Functional motor recovery after decompressive surgery in paraplegic dogs with intervertebral disc herniation (IVDH) is crucial for patients and their owners. In this prospective study the hypotheses should be investigated that transcranial magnetic motor evoked potentials (TMMEPs) reliably display the course of motor function improvement in initially paraplegic dogs with thoracolumbar IVDH after decompressive surgery and determine whether there is any association between TMMEP data and severity of neurological signs or correlation with morphometric magnetic resonance imaging (MRI) findings.

At initial presentation TMMEP data including onset latencies and peak-to-peak amplitudes were obtained in 21 paraplegic, sedated dogs from the cranial tibial muscle. Morphometric measurements of MRI of the thoracolumbar spinal cord prior to surgery included L2 normalized ratios of compression length (CLR) and of T2 weighted intramedullary hyperintensities (T2WLR). First follow-up was performed within 1-2 days after first motor function reappearance including neurological examination and TMS. Second follow-up was performed 3 months after first follow-up comprising repeated neurological examination, TMS and MRI.

At initial presentation, TMMEPs could not be recorded from pelvic limbs.
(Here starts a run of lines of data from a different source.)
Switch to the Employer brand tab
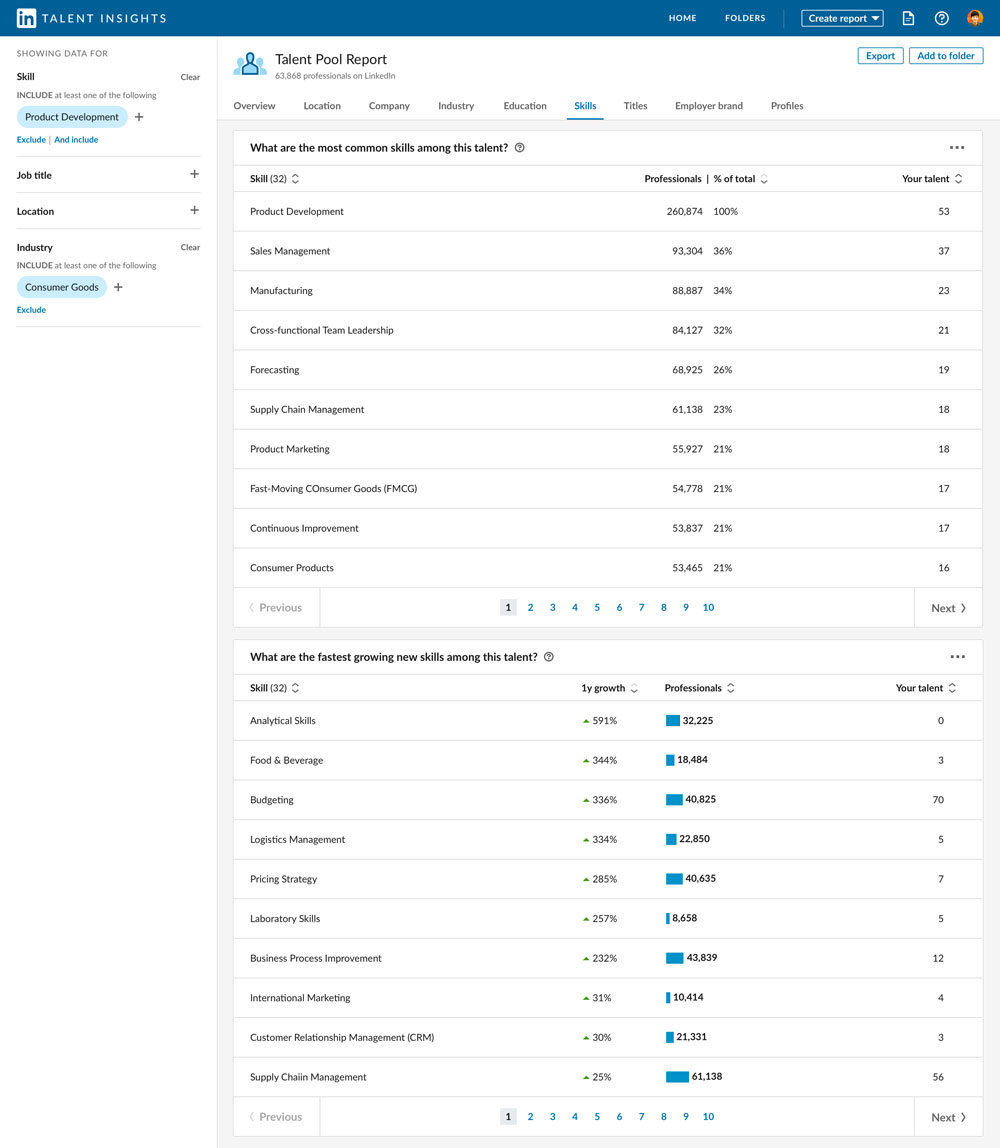 (x=708, y=106)
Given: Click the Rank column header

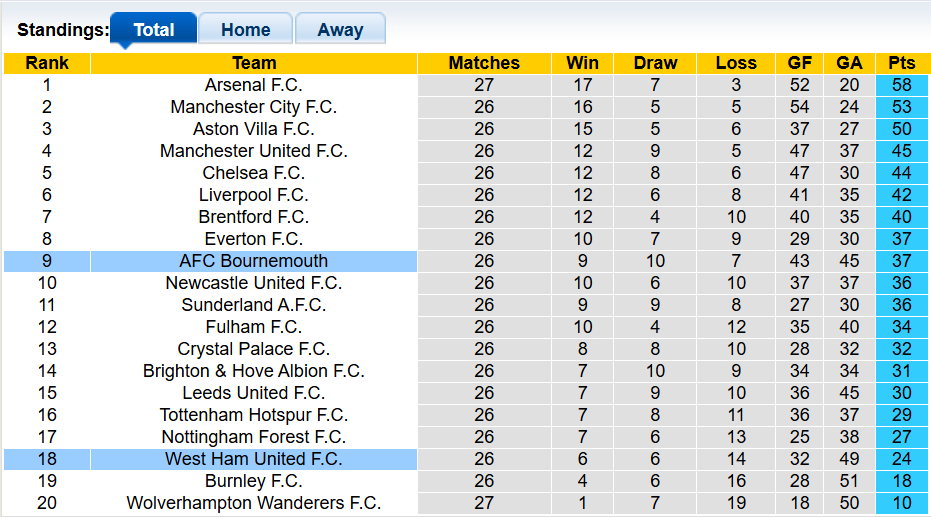Looking at the screenshot, I should pyautogui.click(x=47, y=63).
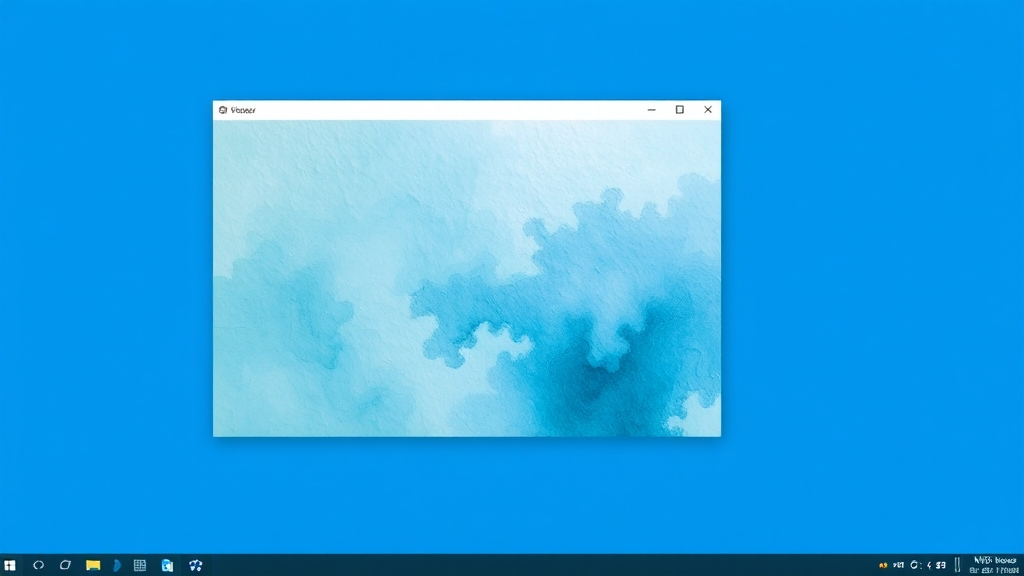1024x576 pixels.
Task: Launch the Store bag icon on taskbar
Action: click(x=167, y=565)
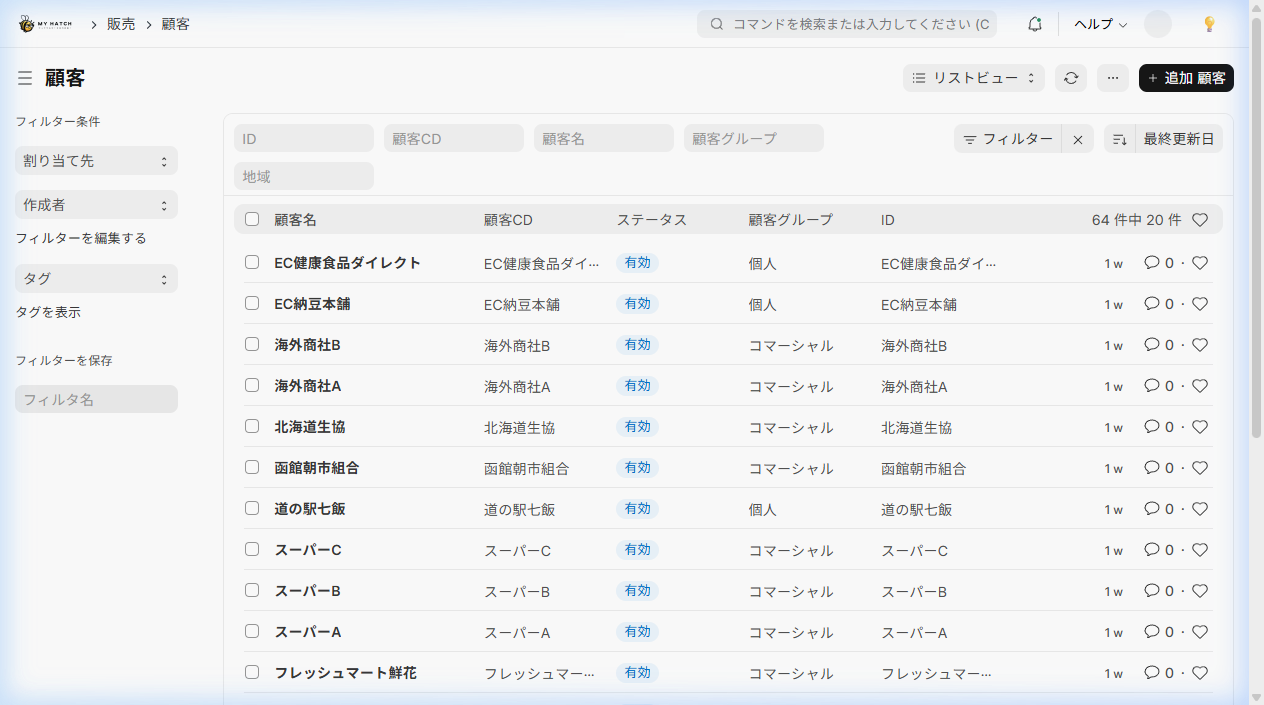The image size is (1264, 705).
Task: Select the 北海道生協 row checkbox
Action: [252, 426]
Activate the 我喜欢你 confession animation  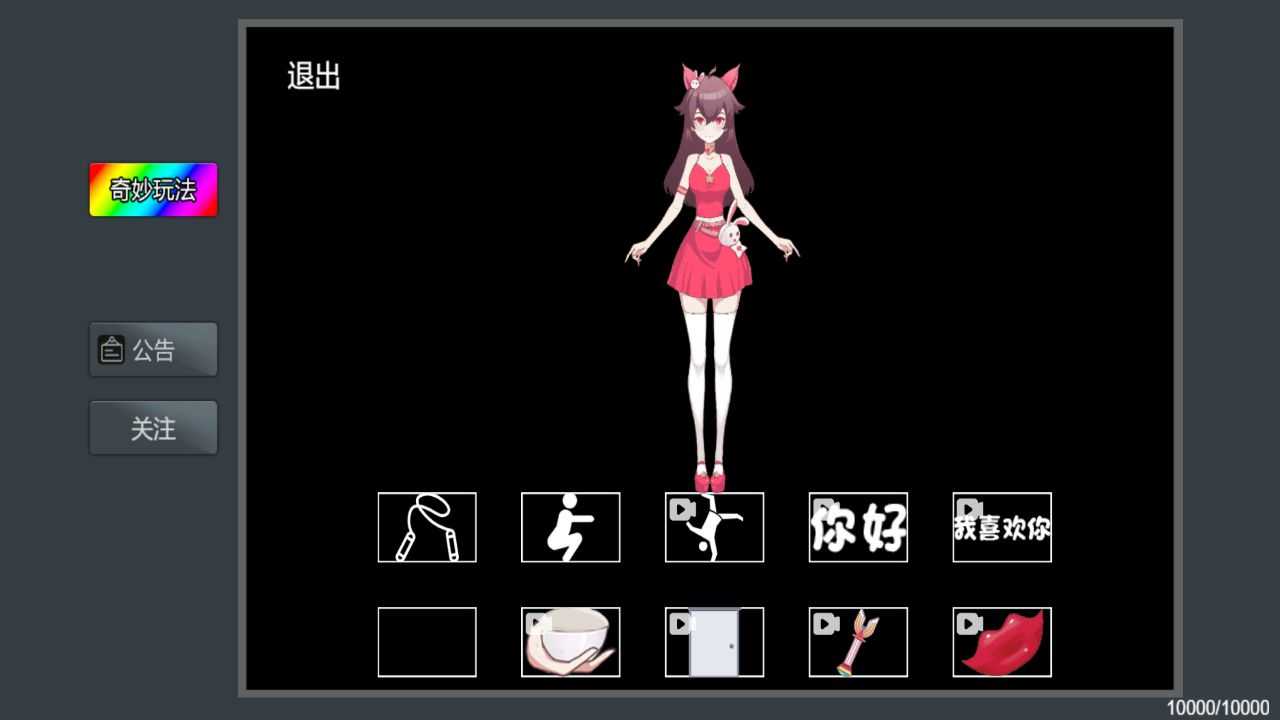[1001, 527]
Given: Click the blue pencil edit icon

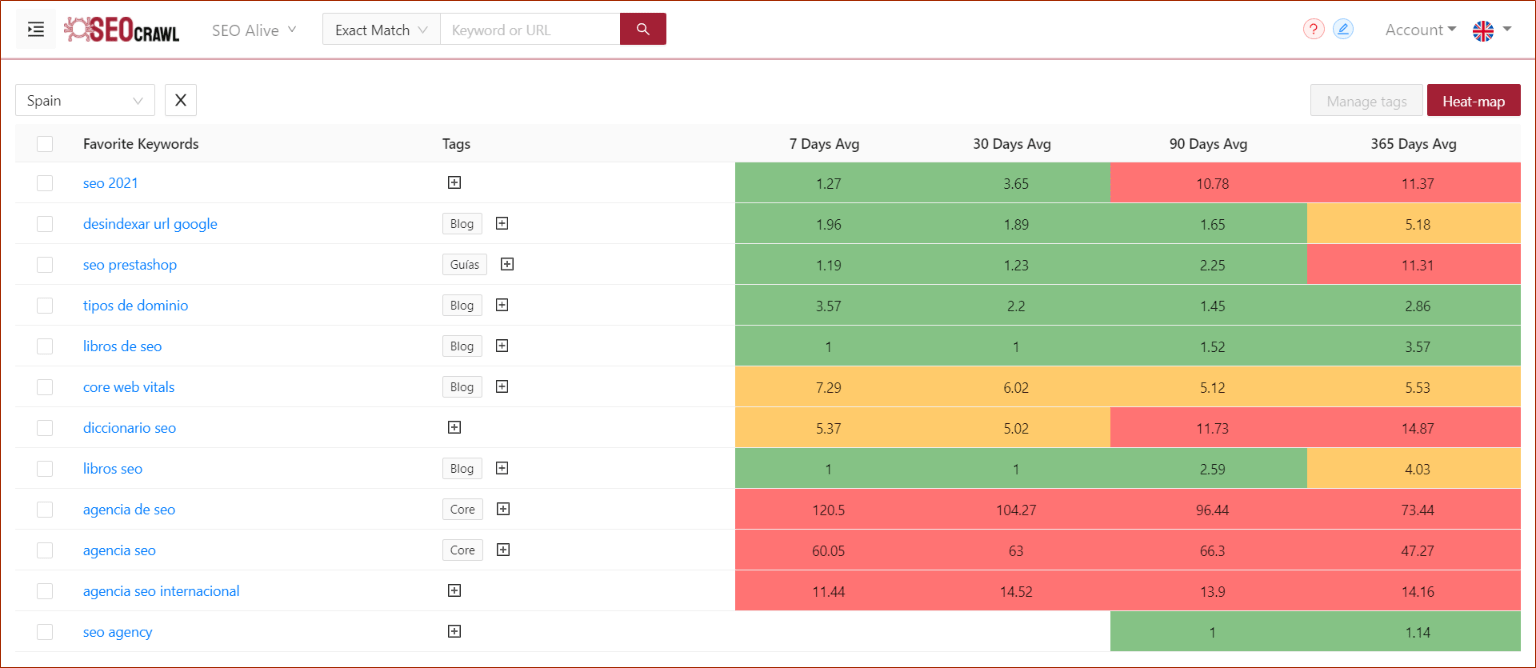Looking at the screenshot, I should 1343,30.
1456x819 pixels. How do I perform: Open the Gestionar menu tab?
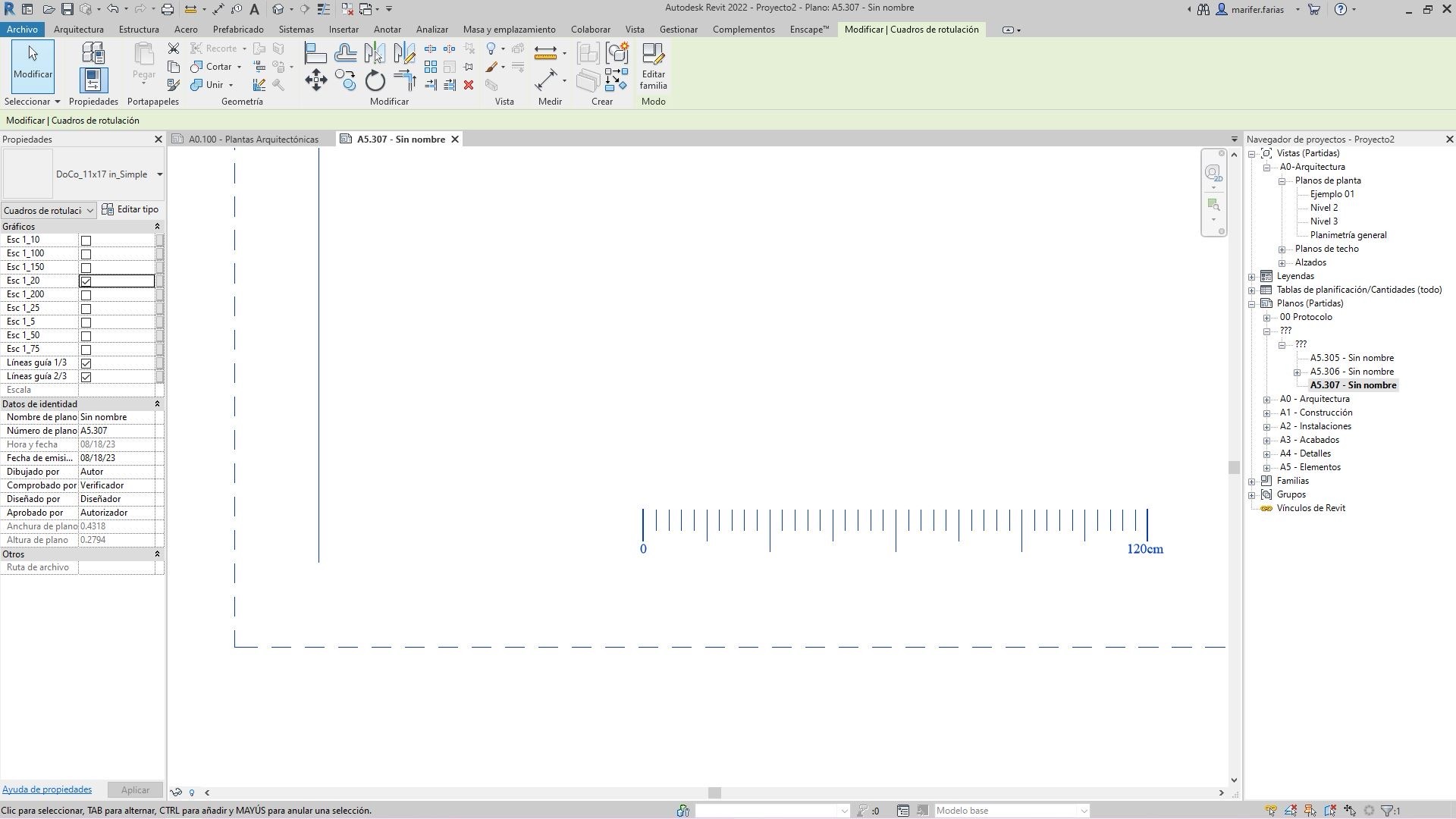[x=679, y=30]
However, TMMEPs could be elicited from the cranial tibial muscle in 12/21 dogs at first follow-up and in 20/21 dogs at second follow-up. Comparison of values of these TMMEPs obtained at first and second follow-up showed a significant increase of peak-to-peak amplitudes and significant decrease of onset latencies. A significant association was detected of onset latencies first follow-up and severity of neurological signs at the second follow-up. At second follow-up latencies were significantly associated and correlated with severity of neurological signs. CLR and T2WLR were not significantly correlated with TMMEP data.

In conclusion, TMMEPs reflect motor function recovery after severe spinal cord injury.

Moreover, onset latencies obtained shortly after first reappearance of motor function may provide prognostic information of further motor improvement. However, correlation of TMMEPs with MRI morphometric measurements could not be confirmed.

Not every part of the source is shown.